# [THE PROBLEM]
Edit the rows below by changing every "Image resolution:" to "Screen size:", and leave everything else unchanged.

___ SUPPLIED MATERIAL

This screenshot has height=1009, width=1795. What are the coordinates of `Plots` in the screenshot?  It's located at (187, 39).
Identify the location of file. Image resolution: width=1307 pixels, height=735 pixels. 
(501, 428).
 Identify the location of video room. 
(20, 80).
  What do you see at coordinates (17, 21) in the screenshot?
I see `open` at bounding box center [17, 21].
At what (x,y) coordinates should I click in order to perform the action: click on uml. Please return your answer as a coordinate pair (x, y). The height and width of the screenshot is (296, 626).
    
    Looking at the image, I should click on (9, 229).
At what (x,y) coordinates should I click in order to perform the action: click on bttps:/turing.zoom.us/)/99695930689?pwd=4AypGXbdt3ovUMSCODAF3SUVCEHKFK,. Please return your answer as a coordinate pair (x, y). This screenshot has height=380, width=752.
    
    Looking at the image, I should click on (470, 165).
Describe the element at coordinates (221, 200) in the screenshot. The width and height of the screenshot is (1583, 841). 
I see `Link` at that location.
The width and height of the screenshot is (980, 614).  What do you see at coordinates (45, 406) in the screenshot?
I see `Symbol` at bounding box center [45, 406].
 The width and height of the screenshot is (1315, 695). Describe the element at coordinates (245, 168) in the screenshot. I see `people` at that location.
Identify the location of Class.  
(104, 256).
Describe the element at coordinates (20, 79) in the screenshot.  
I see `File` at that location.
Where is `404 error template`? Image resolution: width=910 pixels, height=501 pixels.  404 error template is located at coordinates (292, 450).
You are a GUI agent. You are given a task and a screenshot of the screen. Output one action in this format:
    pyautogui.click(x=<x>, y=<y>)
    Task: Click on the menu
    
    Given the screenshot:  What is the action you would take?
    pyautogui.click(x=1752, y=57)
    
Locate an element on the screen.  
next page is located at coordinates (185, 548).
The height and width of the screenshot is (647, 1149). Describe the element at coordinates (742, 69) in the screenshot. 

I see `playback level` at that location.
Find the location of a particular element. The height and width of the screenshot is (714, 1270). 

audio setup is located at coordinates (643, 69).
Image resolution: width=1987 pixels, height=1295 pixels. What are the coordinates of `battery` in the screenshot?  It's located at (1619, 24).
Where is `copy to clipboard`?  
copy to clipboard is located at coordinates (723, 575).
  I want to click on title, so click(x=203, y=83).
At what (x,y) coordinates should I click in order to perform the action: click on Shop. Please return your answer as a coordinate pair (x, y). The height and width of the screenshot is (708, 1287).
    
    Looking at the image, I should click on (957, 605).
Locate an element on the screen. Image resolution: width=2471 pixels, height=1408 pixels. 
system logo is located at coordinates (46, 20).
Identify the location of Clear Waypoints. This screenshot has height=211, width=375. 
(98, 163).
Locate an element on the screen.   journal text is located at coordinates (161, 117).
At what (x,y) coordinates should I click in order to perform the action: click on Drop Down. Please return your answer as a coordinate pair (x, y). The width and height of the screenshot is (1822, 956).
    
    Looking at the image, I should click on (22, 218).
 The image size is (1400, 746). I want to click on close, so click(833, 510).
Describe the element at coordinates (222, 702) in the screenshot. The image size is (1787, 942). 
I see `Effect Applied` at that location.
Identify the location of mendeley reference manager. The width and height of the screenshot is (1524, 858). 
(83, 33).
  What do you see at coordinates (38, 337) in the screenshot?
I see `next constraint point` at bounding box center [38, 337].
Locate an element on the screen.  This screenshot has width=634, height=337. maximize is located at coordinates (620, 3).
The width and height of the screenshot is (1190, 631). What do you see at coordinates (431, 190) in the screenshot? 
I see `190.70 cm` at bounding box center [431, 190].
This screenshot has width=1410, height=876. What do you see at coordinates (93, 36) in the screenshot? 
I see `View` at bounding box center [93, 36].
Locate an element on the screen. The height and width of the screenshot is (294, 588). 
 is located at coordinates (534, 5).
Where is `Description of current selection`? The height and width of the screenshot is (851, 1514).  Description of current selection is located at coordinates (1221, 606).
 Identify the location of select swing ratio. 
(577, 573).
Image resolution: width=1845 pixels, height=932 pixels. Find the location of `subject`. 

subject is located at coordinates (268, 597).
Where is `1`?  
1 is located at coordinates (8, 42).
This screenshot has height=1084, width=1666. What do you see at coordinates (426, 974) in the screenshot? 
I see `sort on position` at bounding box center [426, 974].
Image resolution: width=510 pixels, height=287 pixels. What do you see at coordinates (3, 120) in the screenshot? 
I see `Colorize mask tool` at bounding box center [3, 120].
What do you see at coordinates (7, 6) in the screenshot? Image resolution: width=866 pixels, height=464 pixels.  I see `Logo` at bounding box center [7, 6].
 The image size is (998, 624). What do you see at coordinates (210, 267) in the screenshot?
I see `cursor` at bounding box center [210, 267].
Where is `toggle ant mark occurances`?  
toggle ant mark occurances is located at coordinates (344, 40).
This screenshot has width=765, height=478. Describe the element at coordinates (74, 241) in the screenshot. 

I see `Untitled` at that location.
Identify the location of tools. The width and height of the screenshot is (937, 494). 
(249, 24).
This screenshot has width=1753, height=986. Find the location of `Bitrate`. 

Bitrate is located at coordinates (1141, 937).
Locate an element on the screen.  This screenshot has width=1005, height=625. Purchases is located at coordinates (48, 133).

______

# [TASK SOLUTION]
This screenshot has height=1009, width=1795. What are the coordinates of `Plots` in the screenshot?  It's located at (187, 39).
Identify the location of file. Screen size: width=1307 pixels, height=735 pixels. 
(501, 428).
 Identify the location of video room. 
(20, 80).
  What do you see at coordinates (17, 21) in the screenshot?
I see `open` at bounding box center [17, 21].
At what (x,y) coordinates should I click in order to perform the action: click on uml. Please return your answer as a coordinate pair (x, y). The height and width of the screenshot is (296, 626).
    
    Looking at the image, I should click on (9, 229).
At what (x,y) coordinates should I click in order to perform the action: click on bttps:/turing.zoom.us/)/99695930689?pwd=4AypGXbdt3ovUMSCODAF3SUVCEHKFK,. Please return your answer as a coordinate pair (x, y). This screenshot has height=380, width=752.
    
    Looking at the image, I should click on (470, 165).
Describe the element at coordinates (221, 200) in the screenshot. The width and height of the screenshot is (1583, 841). 
I see `Link` at that location.
The width and height of the screenshot is (980, 614).  What do you see at coordinates (45, 406) in the screenshot?
I see `Symbol` at bounding box center [45, 406].
 The width and height of the screenshot is (1315, 695). Describe the element at coordinates (245, 168) in the screenshot. I see `people` at that location.
Identify the location of Class.  
(104, 256).
Describe the element at coordinates (20, 79) in the screenshot.  
I see `File` at that location.
Where is `404 error template`? Screen size: width=910 pixels, height=501 pixels.  404 error template is located at coordinates (292, 450).
You are a GUI agent. You are given a task and a screenshot of the screen. Output one action in this format:
    pyautogui.click(x=<x>, y=<y>)
    Task: Click on the menu
    
    Given the screenshot:  What is the action you would take?
    pyautogui.click(x=1752, y=57)
    
Locate an element on the screen.  
next page is located at coordinates (185, 548).
The height and width of the screenshot is (647, 1149). Describe the element at coordinates (742, 69) in the screenshot. 

I see `playback level` at that location.
Find the location of a particular element. The height and width of the screenshot is (714, 1270). 

audio setup is located at coordinates (643, 69).
Screen size: width=1987 pixels, height=1295 pixels. What are the coordinates of `battery` in the screenshot?  It's located at (1619, 24).
Where is `copy to clipboard`?  
copy to clipboard is located at coordinates (723, 575).
  I want to click on title, so click(x=203, y=83).
At what (x,y) coordinates should I click in order to perform the action: click on Shop. Please return your answer as a coordinate pair (x, y). The height and width of the screenshot is (708, 1287).
    
    Looking at the image, I should click on (957, 605).
Locate an element on the screen. Screen size: width=2471 pixels, height=1408 pixels. 
system logo is located at coordinates (46, 20).
Identify the location of Clear Waypoints. This screenshot has height=211, width=375. 
(98, 163).
Locate an element on the screen.   journal text is located at coordinates (161, 117).
At what (x,y) coordinates should I click in order to perform the action: click on Drop Down. Please return your answer as a coordinate pair (x, y). The width and height of the screenshot is (1822, 956).
    
    Looking at the image, I should click on (22, 218).
 The image size is (1400, 746). I want to click on close, so click(833, 510).
Describe the element at coordinates (222, 702) in the screenshot. The image size is (1787, 942). 
I see `Effect Applied` at that location.
Identify the location of mendeley reference manager. The width and height of the screenshot is (1524, 858). 
(83, 33).
  What do you see at coordinates (38, 337) in the screenshot?
I see `next constraint point` at bounding box center [38, 337].
Locate an element on the screen.  This screenshot has width=634, height=337. maximize is located at coordinates (620, 3).
The width and height of the screenshot is (1190, 631). What do you see at coordinates (431, 190) in the screenshot? 
I see `190.70 cm` at bounding box center [431, 190].
This screenshot has width=1410, height=876. What do you see at coordinates (93, 36) in the screenshot? 
I see `View` at bounding box center [93, 36].
Locate an element on the screen. The height and width of the screenshot is (294, 588). 
 is located at coordinates (534, 5).
Where is `Description of current selection`? The height and width of the screenshot is (851, 1514).  Description of current selection is located at coordinates (1221, 606).
 Identify the location of select swing ratio. 
(577, 573).
Screen size: width=1845 pixels, height=932 pixels. Find the location of `subject`. 

subject is located at coordinates (268, 597).
Where is `1`?  
1 is located at coordinates (8, 42).
This screenshot has height=1084, width=1666. What do you see at coordinates (426, 974) in the screenshot? 
I see `sort on position` at bounding box center [426, 974].
Screen size: width=510 pixels, height=287 pixels. What do you see at coordinates (3, 120) in the screenshot? 
I see `Colorize mask tool` at bounding box center [3, 120].
What do you see at coordinates (7, 6) in the screenshot? Screen size: width=866 pixels, height=464 pixels.  I see `Logo` at bounding box center [7, 6].
 The image size is (998, 624). What do you see at coordinates (210, 267) in the screenshot?
I see `cursor` at bounding box center [210, 267].
Where is `toggle ant mark occurances`?  
toggle ant mark occurances is located at coordinates (344, 40).
This screenshot has width=765, height=478. Describe the element at coordinates (74, 241) in the screenshot. 

I see `Untitled` at that location.
Identify the location of tools. The width and height of the screenshot is (937, 494). 
(249, 24).
This screenshot has width=1753, height=986. Find the location of `Bitrate`. 

Bitrate is located at coordinates (1141, 937).
Locate an element on the screen.  This screenshot has width=1005, height=625. Purchases is located at coordinates (48, 133).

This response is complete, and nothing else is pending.